Pixel coordinate grounding data:
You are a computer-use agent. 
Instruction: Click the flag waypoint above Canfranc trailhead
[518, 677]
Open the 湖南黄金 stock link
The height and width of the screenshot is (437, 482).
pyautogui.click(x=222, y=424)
...
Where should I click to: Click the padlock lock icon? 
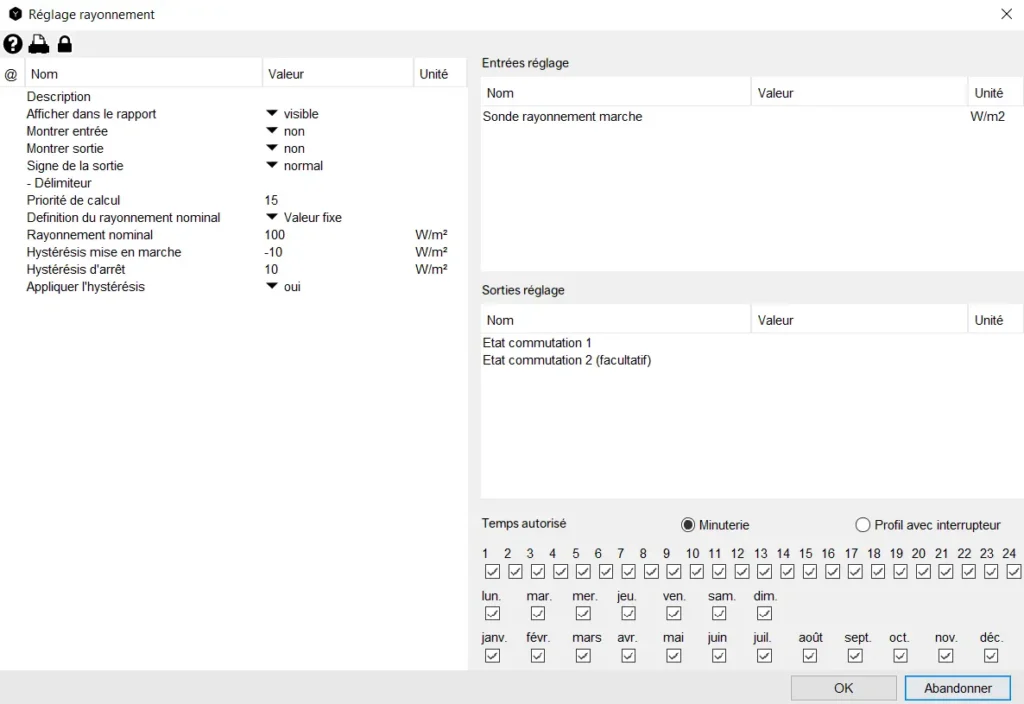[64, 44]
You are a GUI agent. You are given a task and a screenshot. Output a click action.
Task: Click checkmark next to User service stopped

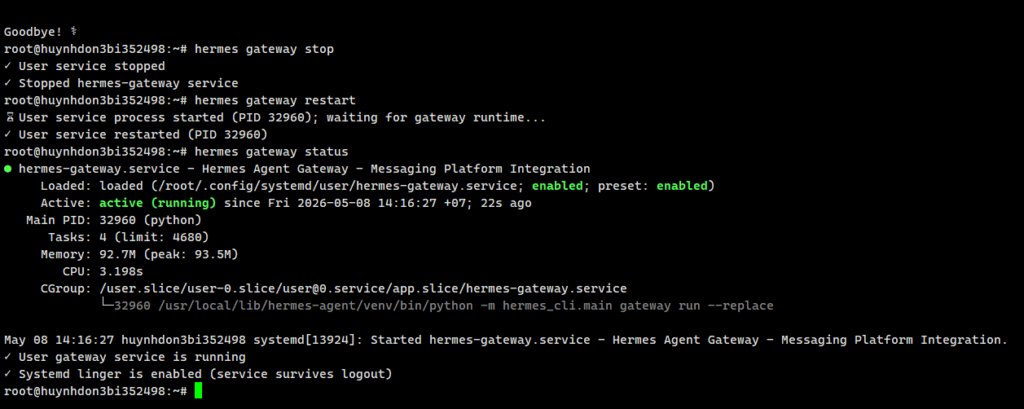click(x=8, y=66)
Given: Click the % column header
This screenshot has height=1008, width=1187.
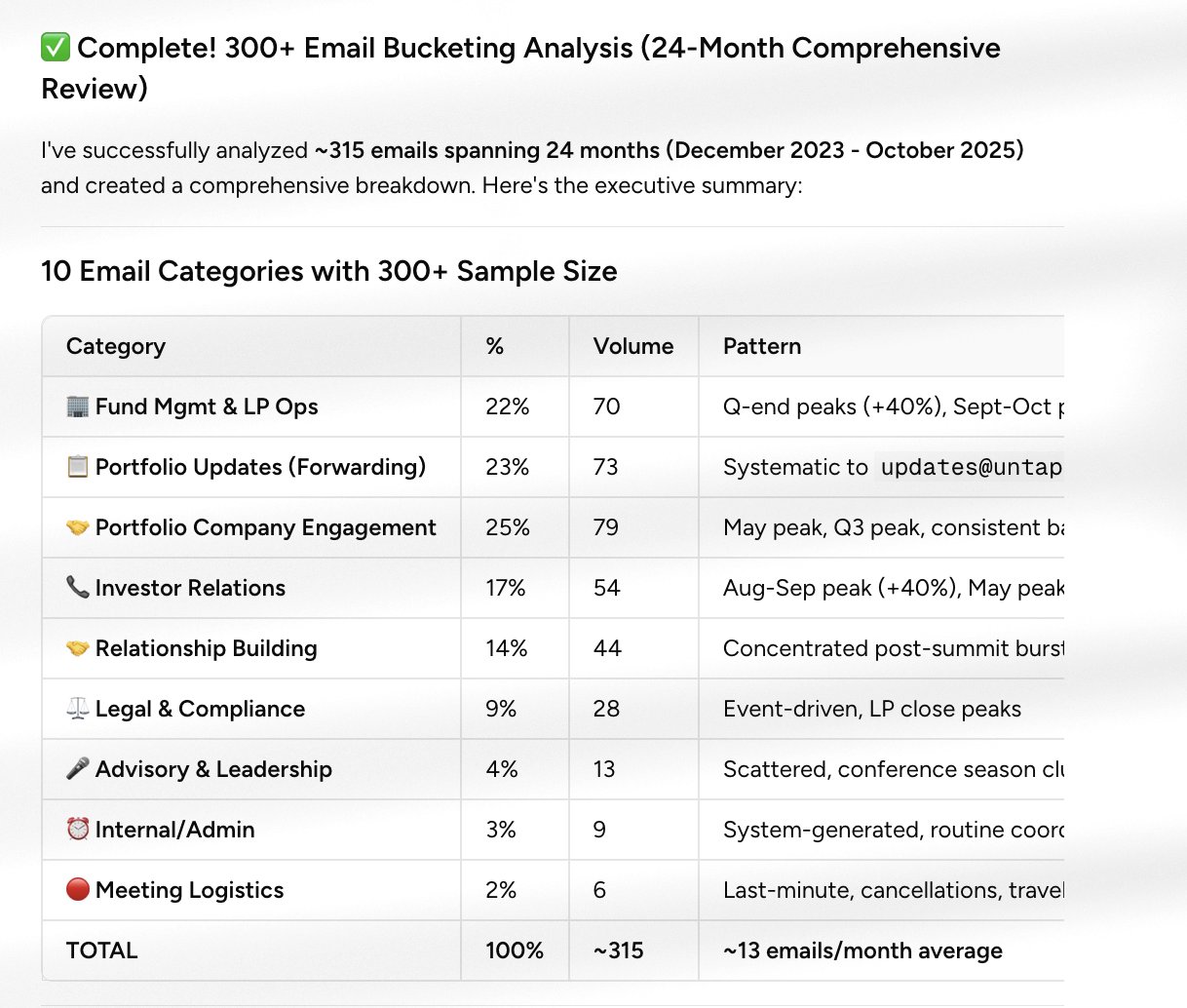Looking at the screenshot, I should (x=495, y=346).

**Exercise prompt**
Pick out, from the lines above, every one that contains the string "agent".

**Solution for this problem**
You are a computer-use agent. 
You are a GUI agent. You are given a task and a screenshot. Output a click action.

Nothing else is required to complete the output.